Charlotte Knobloch, center, said rising right-wing violence in Germany is disturbing
"Anti-Semitic and far-right attacks have become so blatant and
aggressive that it brings to mind the years after 1933" when Adolf
Hitler come to power, Charlotte Knobloch told a conference on right-wing extremism in Berlin on Tuesday.
Knobloch, a Holocaust survivor, said authorities appeared "at a loss" to cope with the increasing popularity of neo-Nazi parties that have gained a following among the poor in the former communist east of the country.
She urged police and the courts to take a "hard line" towards extremists, whose message, she said, has "become firmly entrenched in certain spheres of our society."
Together with Uwe-Karsten Heye, a former government spokesman and chairman of the anti-racism organization called "Show Your Color" who raised a stir ahead of the World Cup by talking of "no-go areas" for foreigners, Knobloch said what was needed was a "democracy summit" to thrash out further measures to deal with the growing problem of right-wing extremism.
Increase in right-wing crimes
Germany has in the past two years seen right-wing crimes
increase steadily and support grow for neo-Nazi parties as they
successfully exploited unhappiness with high unemployment and
hostility towards foreigners.
New figures compiled by the Interior Ministry show a 20 percent increase in racial crimes committed by the far-right.

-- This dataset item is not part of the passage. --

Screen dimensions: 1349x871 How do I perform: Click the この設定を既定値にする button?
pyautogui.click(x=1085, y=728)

The results of the research come less than a month after the far-right National Democratic Party posted strong results in regional elections.

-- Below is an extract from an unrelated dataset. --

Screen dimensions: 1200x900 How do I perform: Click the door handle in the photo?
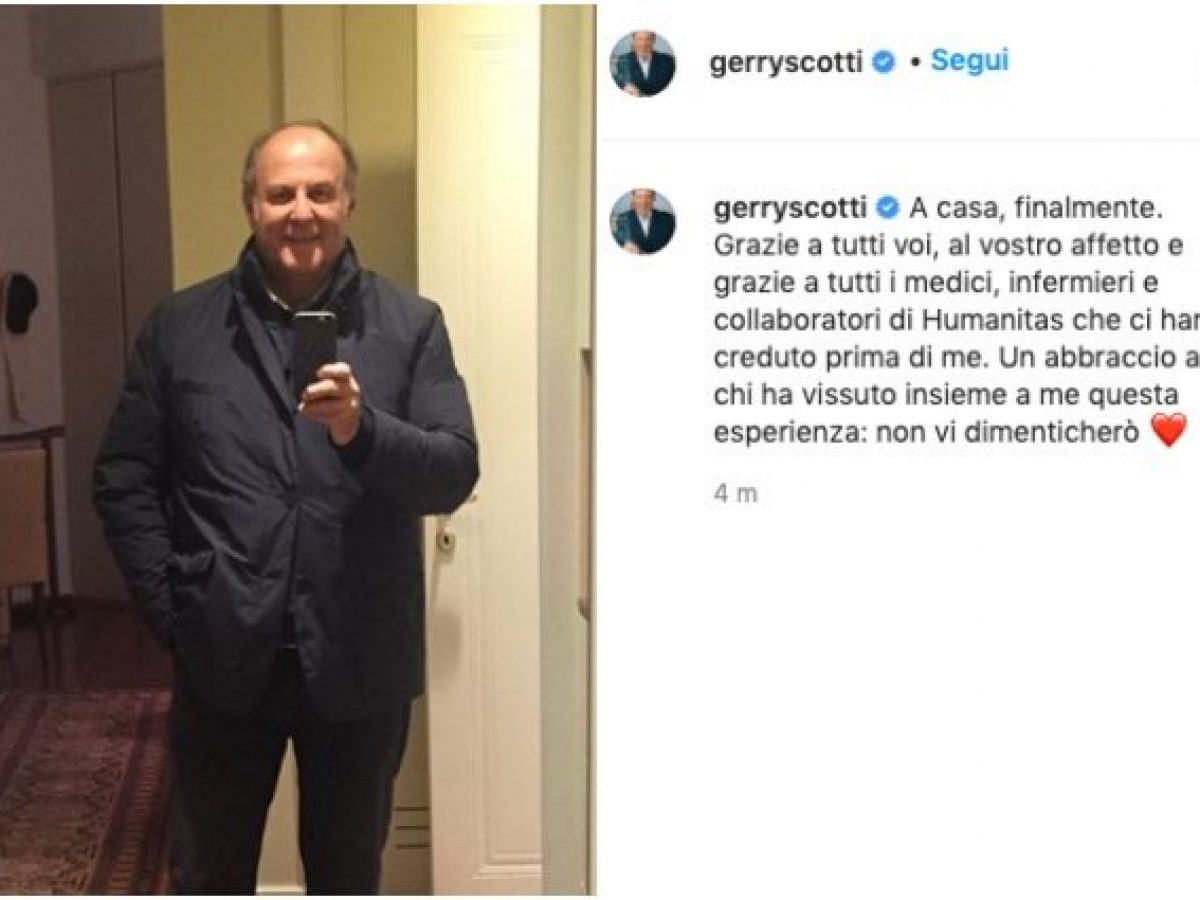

The extremist NPD won enough seats in last month's elections to gain admission to the regional assembly in Mecklenburg-West Pomerania. It is the second eastern German state where the party is represented. The other is Saxony.
Statistics published last week showed that there were more 8,000
crimes linked to the far-right reported from January to the end of
August 2006, an increase of 20 percent compared to the same period in 2005.
Israel's ambassador to Germany, Shimon Stein, said this was proof that these rightist parties can no longer be considered marginal. In a newspaper interview published over the weekend, Stein said he was concerned that Jews do not feel safe in Germany.
Uwe-Karsten Heye said the time has come to think about finally implementing a national action plan against right extremism.
However, that comes with a price. "Whoever takes the integration of foreign teenagers seriously and wants to stop the rising number of young men joining far-right groups has to invest heavily in kindergartens, schools and social work," he said.
Knobloch welcomed the fact that the German government had decided to raise funds earmarked to fight right-wing extremism.
"I believe, now that we have the financial means, through the government funding made available --which comes to about five-million euros -- that we are on the right path," she said.
Others are "against Neo-Nazis," as this t-shirt says
"But this money has to be invested in the right places and it’s important that the organizations with experience are supported," she added.
Teens talk to teens
However, getting the message across is the main challenge for organizations trying to fight racism and right-wing crime, Uwe-Karsten Heye pointed out.
"It's not easy to convince a stubborn 14-year-old with strong neo-Nazi beliefs," he said. "And then wonder: how did this happen? This kid wasn’t born this way."
Actually, it is a challenge for any parent or adult to get such a message across to a 14-year-old. One organization that tries to fight right-wing crime is the Anne Frank Center in Berlin. It creates exhibitions which travel from town to town -- in an attempt to educate teenagers about the dangers of far-right groups. The Center trains teenagers from the communities in which the exhibitions are being shown to work as guides.
"The idea behind this concept is that teenagers are more interested in a subject if the teacher is also a teenager,” said Hans-Peter Gahleitner, an 18-year-old who works for the Anne Frank Center.
"More opportunities are needed"
"Neo-Nazis appeal to the young because they have nothing else"
Gahleitner has a theory about why far-right crimes and support for neo-nazism are on the rise.
"There are sometimes opportunities offered only by these right-wing parties," he said. "There are no other possibilities and other initiatives for the young generation."
Uwe-Karsten Heye agrees that the mainstream parties need to involve younger people more.
"We need a long-term strategy to win back these regions that we've lost," he said. "It's not that we can't muster up any support there because we're idiots. It’s because we're not represented well enough in these areas."
"We as democrats have no presence there," he added.
An exhibition on Anne Frank traveled through Germany a while ago
Others stress that the tendency to look away has increased. In addition, many people in the eastern states have tended not to even talk about neo-Nazism and related topics since the fall of the Berlin Wall. Often, the attitude is: it's better not to say anything at all, than to say something wrong."